WHAT TO DO =>
Repeat the records below verbatim and include no pictures.

TASK DATA =>
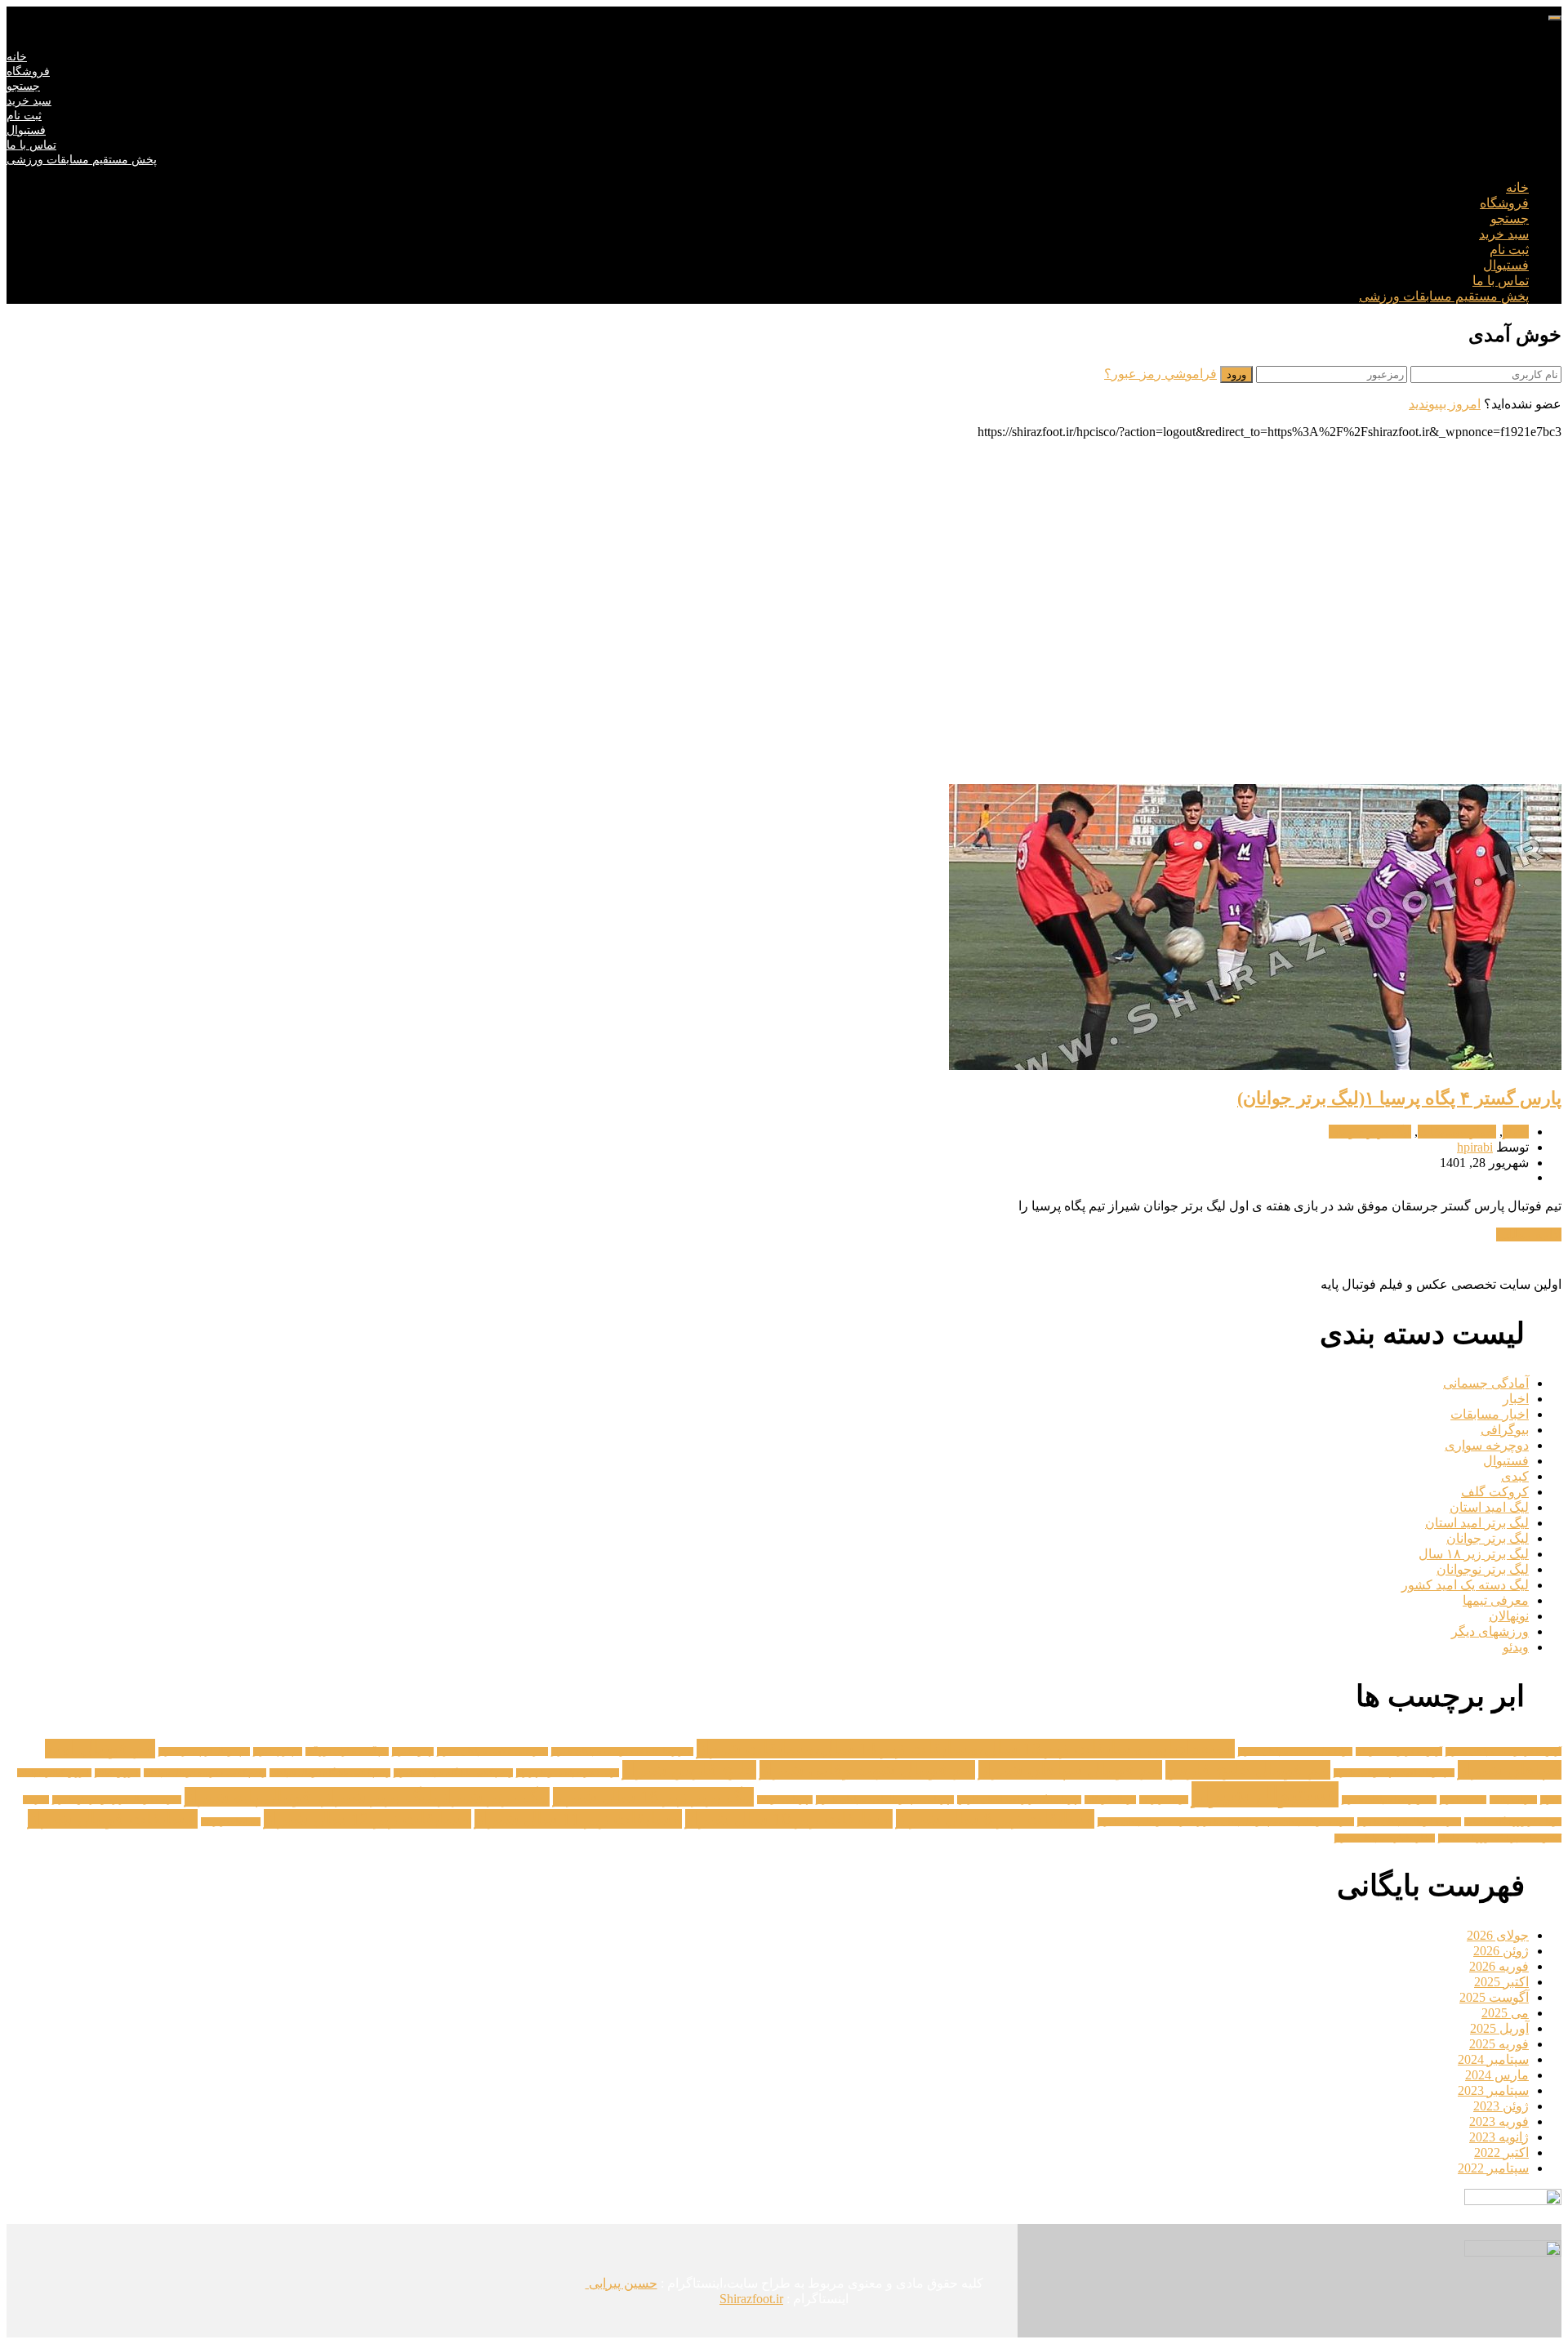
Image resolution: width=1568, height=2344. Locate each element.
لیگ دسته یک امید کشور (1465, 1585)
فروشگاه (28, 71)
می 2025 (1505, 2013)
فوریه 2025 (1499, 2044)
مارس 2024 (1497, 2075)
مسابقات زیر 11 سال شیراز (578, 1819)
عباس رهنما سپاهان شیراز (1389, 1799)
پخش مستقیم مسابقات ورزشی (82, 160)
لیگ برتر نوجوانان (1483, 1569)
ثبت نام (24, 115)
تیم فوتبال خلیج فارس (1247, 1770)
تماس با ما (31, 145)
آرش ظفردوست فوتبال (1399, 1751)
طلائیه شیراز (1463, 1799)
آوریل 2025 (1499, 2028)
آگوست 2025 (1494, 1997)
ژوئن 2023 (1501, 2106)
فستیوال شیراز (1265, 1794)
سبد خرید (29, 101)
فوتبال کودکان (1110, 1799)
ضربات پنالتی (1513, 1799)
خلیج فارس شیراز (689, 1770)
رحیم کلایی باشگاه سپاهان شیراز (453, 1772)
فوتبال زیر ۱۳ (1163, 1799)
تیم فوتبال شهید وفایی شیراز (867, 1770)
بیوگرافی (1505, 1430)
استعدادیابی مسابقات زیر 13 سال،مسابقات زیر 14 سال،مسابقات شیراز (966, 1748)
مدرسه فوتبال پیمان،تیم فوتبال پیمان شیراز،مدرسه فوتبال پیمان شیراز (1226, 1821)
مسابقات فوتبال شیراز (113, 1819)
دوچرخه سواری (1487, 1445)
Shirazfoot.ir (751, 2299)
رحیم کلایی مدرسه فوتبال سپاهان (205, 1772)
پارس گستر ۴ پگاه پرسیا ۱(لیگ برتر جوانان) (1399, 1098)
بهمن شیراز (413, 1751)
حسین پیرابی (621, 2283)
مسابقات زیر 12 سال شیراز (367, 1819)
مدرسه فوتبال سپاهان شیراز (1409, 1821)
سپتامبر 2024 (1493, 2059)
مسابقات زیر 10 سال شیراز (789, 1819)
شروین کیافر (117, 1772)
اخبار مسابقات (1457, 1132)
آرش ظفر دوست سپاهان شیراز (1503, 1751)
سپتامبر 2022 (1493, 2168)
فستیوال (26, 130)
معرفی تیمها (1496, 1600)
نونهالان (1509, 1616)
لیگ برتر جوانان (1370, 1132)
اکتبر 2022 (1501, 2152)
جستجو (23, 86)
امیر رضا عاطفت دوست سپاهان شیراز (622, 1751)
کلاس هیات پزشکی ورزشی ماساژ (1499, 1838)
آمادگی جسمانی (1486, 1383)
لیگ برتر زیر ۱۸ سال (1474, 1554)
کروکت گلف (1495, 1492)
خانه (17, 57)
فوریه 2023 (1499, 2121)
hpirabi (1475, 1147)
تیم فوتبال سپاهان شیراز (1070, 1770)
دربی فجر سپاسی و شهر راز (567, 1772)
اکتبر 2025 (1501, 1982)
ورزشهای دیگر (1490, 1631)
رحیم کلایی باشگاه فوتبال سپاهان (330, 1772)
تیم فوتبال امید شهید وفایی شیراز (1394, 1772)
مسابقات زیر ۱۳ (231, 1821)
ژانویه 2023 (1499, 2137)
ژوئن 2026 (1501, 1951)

RESULT OF THIS TASK =>
Image resolution: width=1568, height=2344. Locate each element.
لیگ دسته یک امید کشور (1465, 1585)
فروشگاه (28, 71)
می 2025 (1505, 2013)
فوریه 2025 (1499, 2044)
مارس 2024 (1497, 2075)
مسابقات زیر 11 سال شیراز (578, 1819)
عباس رهنما سپاهان شیراز (1389, 1799)
پخش مستقیم مسابقات ورزشی (82, 160)
لیگ برتر نوجوانان (1483, 1569)
ثبت نام (24, 115)
تیم فوتبال خلیج فارس (1247, 1770)
تماس با ما (31, 145)
آرش ظفردوست فوتبال (1399, 1751)
طلائیه شیراز (1463, 1799)
آوریل 2025 (1499, 2028)
آگوست 2025 (1494, 1997)
ژوئن 2023 (1501, 2106)
فستیوال شیراز (1265, 1794)
سبد خرید (29, 101)
فوتبال کودکان (1110, 1799)
ضربات پنالتی (1513, 1799)
خلیج فارس شیراز (689, 1770)
رحیم کلایی باشگاه سپاهان شیراز (453, 1772)
فوتبال زیر ۱۳ (1163, 1799)
تیم فوتبال شهید وفایی شیراز (867, 1770)
بیوگرافی (1505, 1430)
استعدادیابی مسابقات زیر 13 سال،مسابقات زیر 14 سال،مسابقات شیراز (966, 1748)
مدرسه فوتبال پیمان،تیم فوتبال پیمان شیراز،مدرسه فوتبال پیمان شیراز (1226, 1821)
مسابقات فوتبال شیراز (113, 1819)
دوچرخه سواری (1487, 1445)
Shirazfoot.ir (751, 2299)
رحیم کلایی مدرسه فوتبال سپاهان (205, 1772)
پارس گستر ۴ پگاه پرسیا ۱(لیگ برتر جوانان) (1399, 1098)
بهمن شیراز (413, 1751)
حسین پیرابی (621, 2283)
مسابقات زیر 12 سال شیراز (367, 1819)
مدرسه فوتبال سپاهان شیراز (1409, 1821)
سپتامبر 2024 (1493, 2059)
مسابقات زیر 10 سال شیراز (789, 1819)
شروین کیافر (117, 1772)
اخبار مسابقات (1457, 1132)
آرش ظفر دوست سپاهان شیراز (1503, 1751)
سپتامبر 2022 (1493, 2168)
فستیوال (26, 130)
معرفی تیمها (1496, 1600)
نونهالان (1509, 1616)
لیگ برتر جوانان (1370, 1132)
اکتبر 2022 (1501, 2152)
جستجو (23, 86)
امیر رضا عاطفت دوست سپاهان شیراز (622, 1751)
کلاس هیات پزشکی ورزشی ماساژ (1499, 1838)
آمادگی جسمانی (1486, 1383)
لیگ برتر زیر ۱۸ سال (1474, 1554)
کروکت گلف (1495, 1492)
خانه (17, 57)
فوریه 2023 (1499, 2121)
hpirabi (1475, 1147)
تیم فوتبال سپاهان شیراز (1070, 1770)
دربی فجر سپاسی و شهر راز (567, 1772)
اکتبر 2025 (1501, 1982)
ورزشهای دیگر (1490, 1631)
رحیم کلایی باشگاه فوتبال سپاهان (330, 1772)
تیم فوتبال امید شهید وفایی شیراز (1394, 1772)
مسابقات زیر ۱۳ (231, 1821)
ژانویه 2023 (1499, 2137)
ژوئن 2026 (1501, 1951)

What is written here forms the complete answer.